We find a handful of multi-copy Y gene families that have dozens of gene copies on the Y (six gene families have more than 30 copies, and 14 gene families have >15 copies; Figure 2B, Figure S3), while the vast majority of multi-copy Y gene families only have a few copies (90% of multi-copy Y gene families have fewer than 4 copies). Gene expression and chromatin analysis suggest that different evolutionary forces drive the accumulation of low versus high-copy number multi-copy Y gene families.

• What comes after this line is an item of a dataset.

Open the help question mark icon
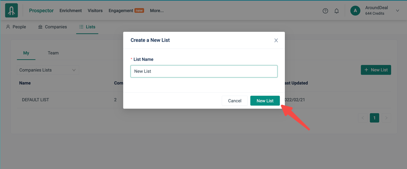325,11
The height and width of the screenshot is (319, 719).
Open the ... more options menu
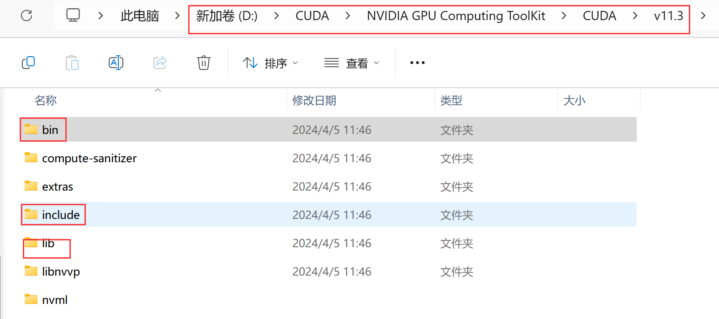[417, 63]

Multi-copy Y gene families with a high copy number (i.e. >15 copies) are expressed almost exclusively in testis (Figure 2A, Figure S3), mimicking patterns of gene family amplification of male fertility genes found in other species (Skaletsky et al. 2003; Bellott et al. 2010; Cortez et al. 2014). Their neo-X homologs, in contrast, are expressed predominantly in ovaries (Figure S3), and sex-linkage may have enabled neo-Y and neo-X gametologs to specialize in their male-and female specific function, respectively (Rice 1984). Most multi-copy Y gene families, in contrast, only have few copies and are ubiquitously expressed (Figure 2A). Consistent with gene dosage contributing to increased copy number on the Y, we find that the neo-X homologs of multi-copy Y genes are less likely to be dosage compensated compared to single-copy Y genes (Figure 2C, p-value Fisher’s exact test = 0.007). In particular, male Drosophila achieve dosage compensation by recruiting the MSL-complex to their hemizygous X chromosome (Lucchesi and Kuroda 2015), and we find that neo-X homologs of multi-copy neo-Y genes are less likely to be targeted by the MSL complex than the neo-X homologs of single-copy neo-Y genes (Figure 2C). This suggests that multi-copy Y genes are dosage sensitive, and additional gene copies on the Y contribute to dosage compensation.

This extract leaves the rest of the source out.